**Work instruction**
Lines to restate from the data below: from the one containing "ヴェレーナ東京六町 (336, 705)" to the one containing "223 (116, 358)", both included. Give them again exactly, and only them.

#### Task inputs

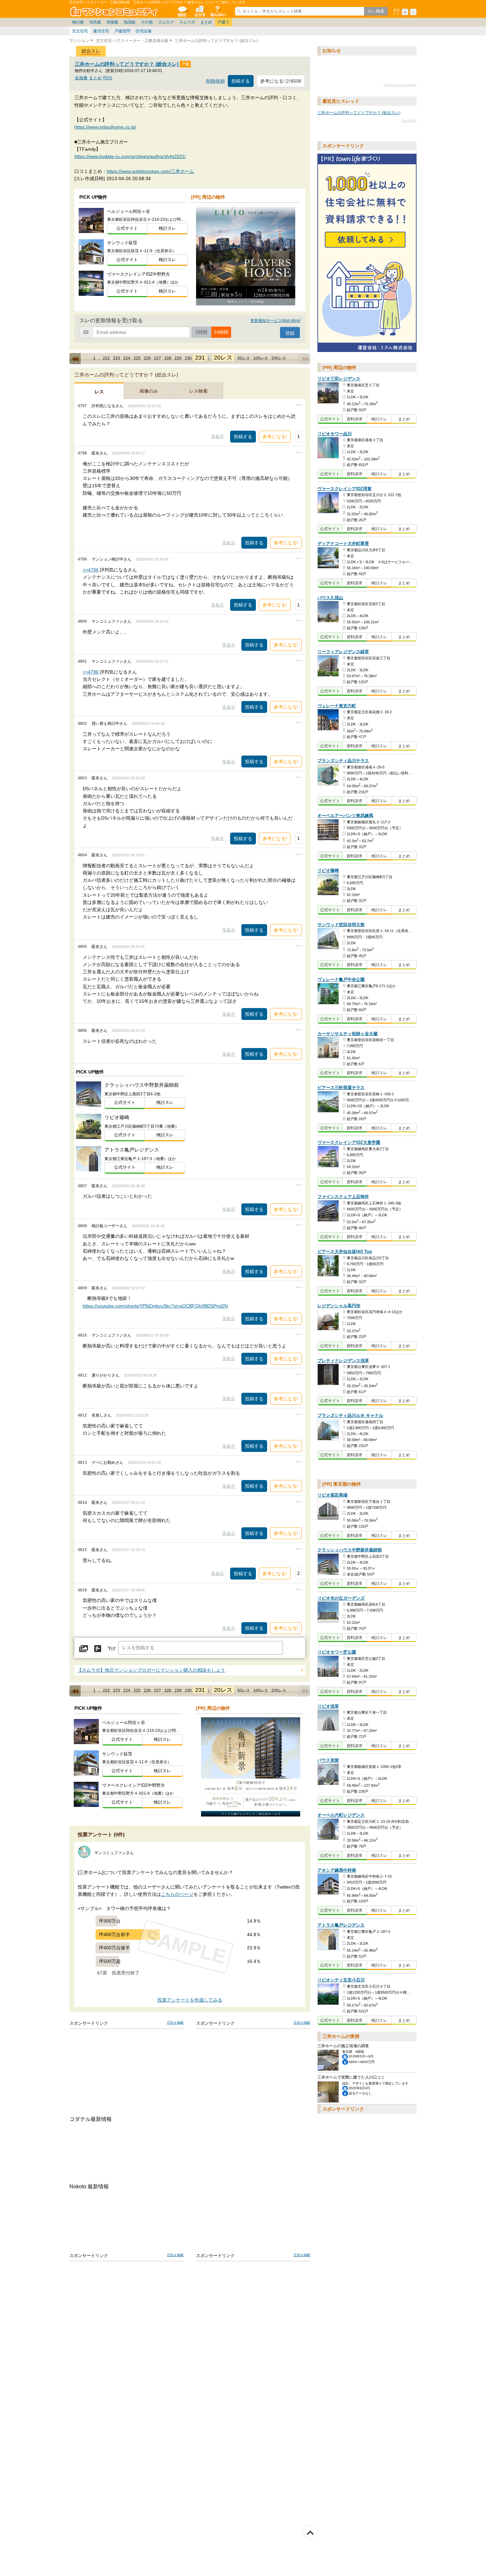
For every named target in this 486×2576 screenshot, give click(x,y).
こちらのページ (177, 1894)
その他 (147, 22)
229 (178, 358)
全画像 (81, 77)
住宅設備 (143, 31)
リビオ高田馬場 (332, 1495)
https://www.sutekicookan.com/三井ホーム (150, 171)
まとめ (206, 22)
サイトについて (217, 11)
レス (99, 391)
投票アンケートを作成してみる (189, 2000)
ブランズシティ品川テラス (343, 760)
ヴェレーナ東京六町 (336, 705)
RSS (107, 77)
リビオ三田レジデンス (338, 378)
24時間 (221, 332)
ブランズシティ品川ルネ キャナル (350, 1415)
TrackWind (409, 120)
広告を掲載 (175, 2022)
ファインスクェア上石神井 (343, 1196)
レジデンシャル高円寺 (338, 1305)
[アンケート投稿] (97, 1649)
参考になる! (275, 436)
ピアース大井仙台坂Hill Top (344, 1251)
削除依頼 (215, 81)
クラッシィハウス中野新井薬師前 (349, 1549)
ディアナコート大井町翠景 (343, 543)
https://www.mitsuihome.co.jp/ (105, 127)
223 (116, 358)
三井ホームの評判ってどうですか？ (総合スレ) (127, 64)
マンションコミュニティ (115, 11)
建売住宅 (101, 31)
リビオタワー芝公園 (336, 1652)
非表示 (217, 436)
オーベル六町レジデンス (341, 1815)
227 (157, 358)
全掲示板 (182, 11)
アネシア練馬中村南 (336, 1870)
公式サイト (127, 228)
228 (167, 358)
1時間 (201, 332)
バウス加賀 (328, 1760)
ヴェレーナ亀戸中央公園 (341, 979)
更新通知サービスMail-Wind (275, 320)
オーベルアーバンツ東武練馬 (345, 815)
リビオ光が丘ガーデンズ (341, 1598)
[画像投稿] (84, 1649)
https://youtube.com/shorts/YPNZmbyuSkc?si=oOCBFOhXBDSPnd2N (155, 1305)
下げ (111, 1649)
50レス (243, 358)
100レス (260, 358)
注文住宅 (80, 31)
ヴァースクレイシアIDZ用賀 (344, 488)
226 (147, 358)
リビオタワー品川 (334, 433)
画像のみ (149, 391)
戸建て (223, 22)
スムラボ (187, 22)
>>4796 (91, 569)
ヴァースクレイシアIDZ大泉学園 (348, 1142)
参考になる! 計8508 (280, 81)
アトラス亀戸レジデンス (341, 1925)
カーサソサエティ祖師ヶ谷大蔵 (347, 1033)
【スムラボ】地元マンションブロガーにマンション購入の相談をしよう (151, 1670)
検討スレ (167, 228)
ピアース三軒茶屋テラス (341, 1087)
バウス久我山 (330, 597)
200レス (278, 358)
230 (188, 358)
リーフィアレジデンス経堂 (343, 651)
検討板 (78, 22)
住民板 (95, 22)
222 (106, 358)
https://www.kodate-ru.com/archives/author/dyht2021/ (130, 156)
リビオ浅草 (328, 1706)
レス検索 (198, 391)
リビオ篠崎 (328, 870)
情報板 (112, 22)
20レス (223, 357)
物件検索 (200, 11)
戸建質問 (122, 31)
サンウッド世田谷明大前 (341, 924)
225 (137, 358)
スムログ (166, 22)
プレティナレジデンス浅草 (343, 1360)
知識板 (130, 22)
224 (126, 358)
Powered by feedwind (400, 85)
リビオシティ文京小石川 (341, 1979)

########
#### Task inputs

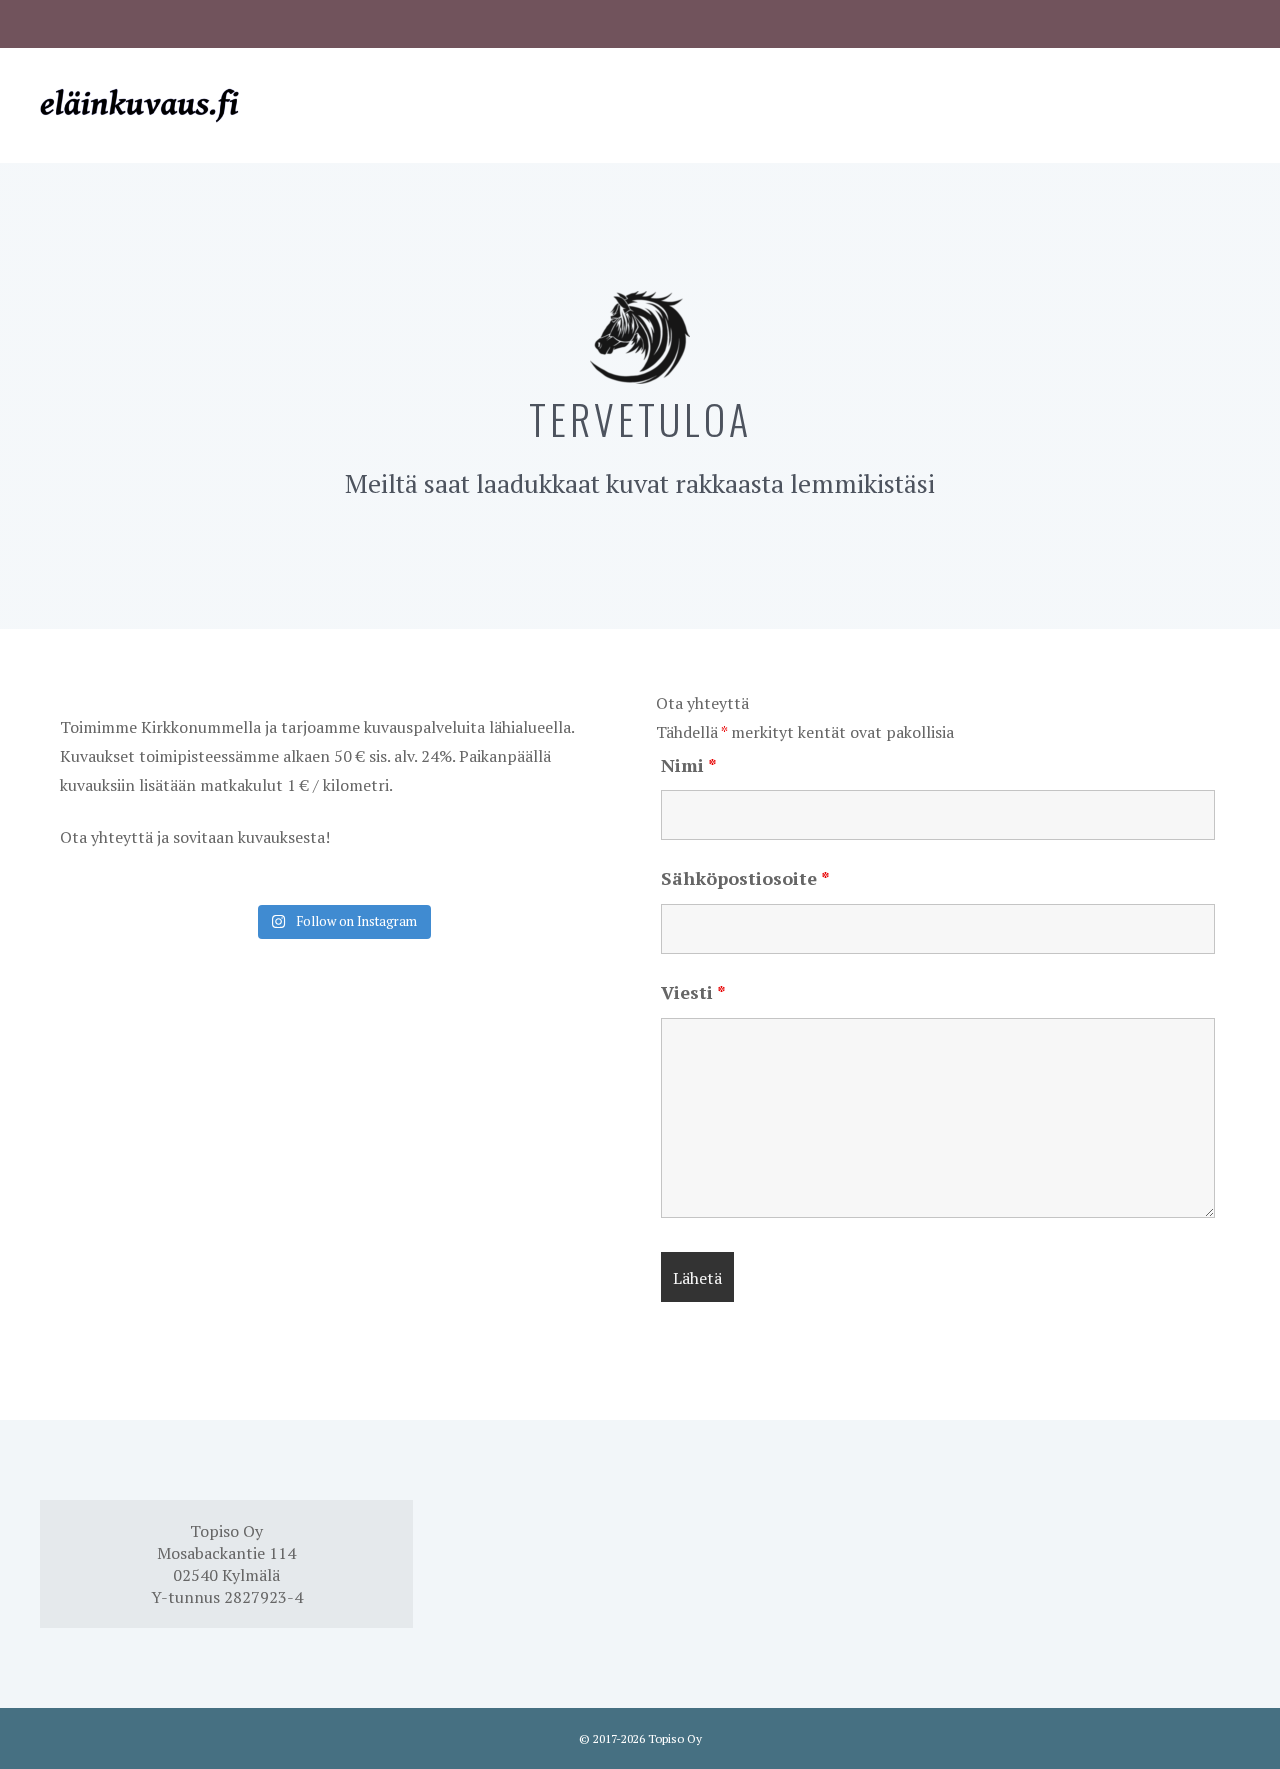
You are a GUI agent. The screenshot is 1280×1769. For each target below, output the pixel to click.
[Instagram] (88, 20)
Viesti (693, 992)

########
#### Task inputs

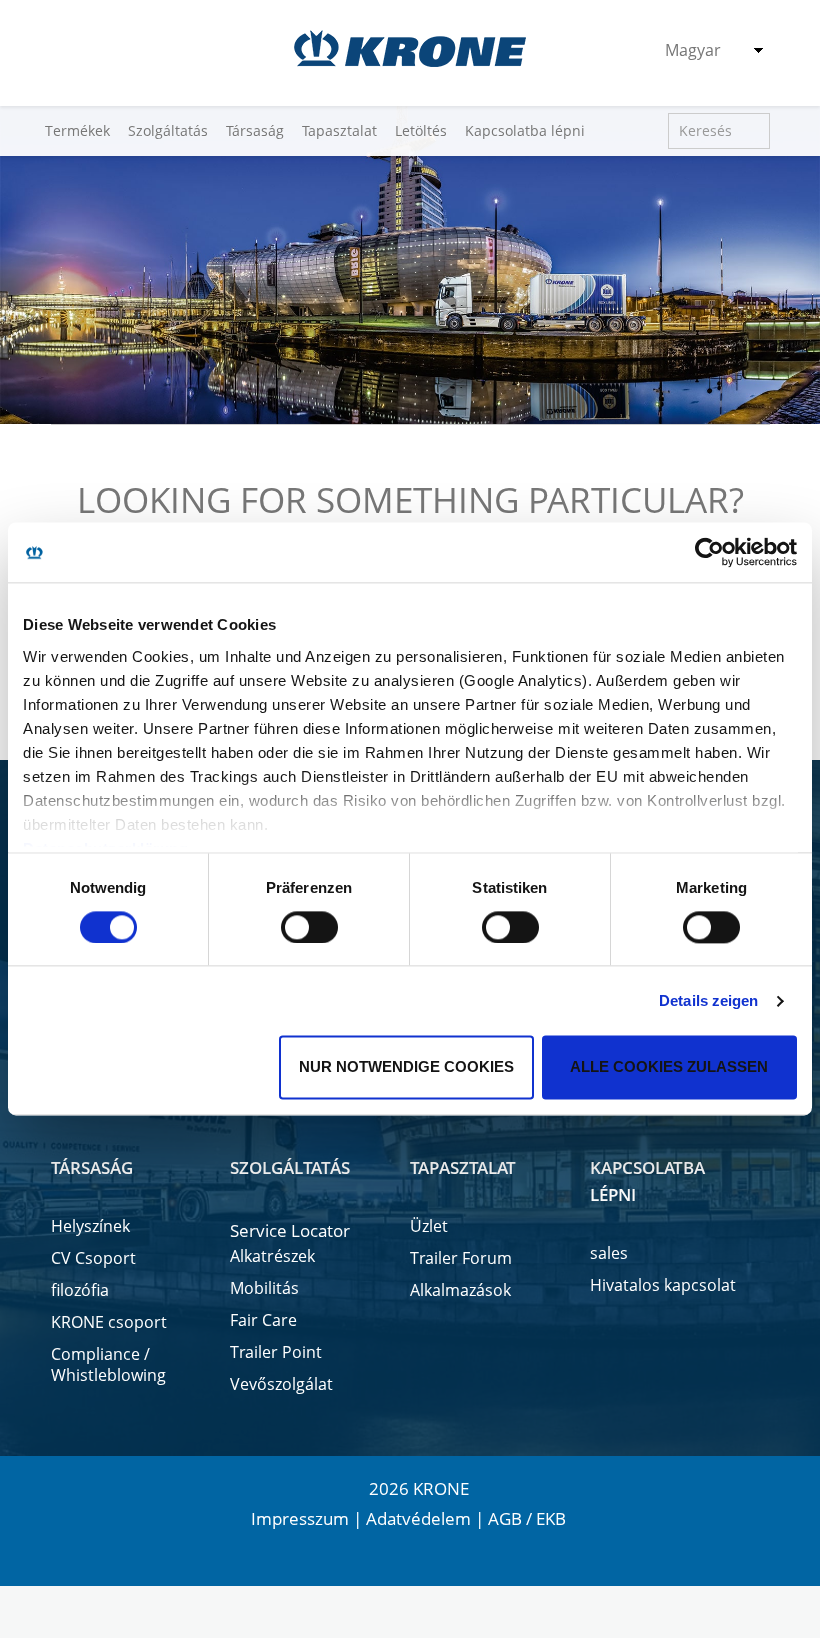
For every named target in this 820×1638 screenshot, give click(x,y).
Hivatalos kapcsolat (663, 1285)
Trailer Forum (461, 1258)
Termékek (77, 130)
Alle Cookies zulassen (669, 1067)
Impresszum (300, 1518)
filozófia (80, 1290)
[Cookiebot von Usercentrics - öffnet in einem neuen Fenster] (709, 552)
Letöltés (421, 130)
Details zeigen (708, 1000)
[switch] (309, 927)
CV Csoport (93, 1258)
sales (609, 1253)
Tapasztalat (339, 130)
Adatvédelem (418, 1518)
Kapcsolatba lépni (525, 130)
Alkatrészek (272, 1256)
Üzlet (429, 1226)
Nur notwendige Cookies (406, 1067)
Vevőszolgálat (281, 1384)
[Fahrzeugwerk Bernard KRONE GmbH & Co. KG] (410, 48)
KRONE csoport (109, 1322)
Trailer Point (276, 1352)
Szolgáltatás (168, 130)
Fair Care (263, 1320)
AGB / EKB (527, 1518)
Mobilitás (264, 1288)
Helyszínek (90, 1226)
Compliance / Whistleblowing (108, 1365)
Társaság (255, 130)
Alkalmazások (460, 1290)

########

**Task response**
ヴェレーナ東京六町 (336, 705)
RSS (107, 77)
リビオ三田レジデンス (338, 378)
24時間 (221, 332)
ブランズシティ品川ルネ キャナル (350, 1415)
TrackWind (409, 120)
広告を掲載 (175, 2022)
ファインスクェア上石神井 (343, 1196)
レジデンシャル高円寺 (338, 1305)
[アンケート投稿] (97, 1649)
参考になる! (275, 436)
ピアース大井仙台坂Hill Top (344, 1251)
削除依頼 (215, 81)
クラッシィハウス中野新井薬師前 (349, 1549)
ディアナコート大井町翠景 (343, 543)
https://www.mitsuihome.co.jp/ (105, 127)
223 (116, 358)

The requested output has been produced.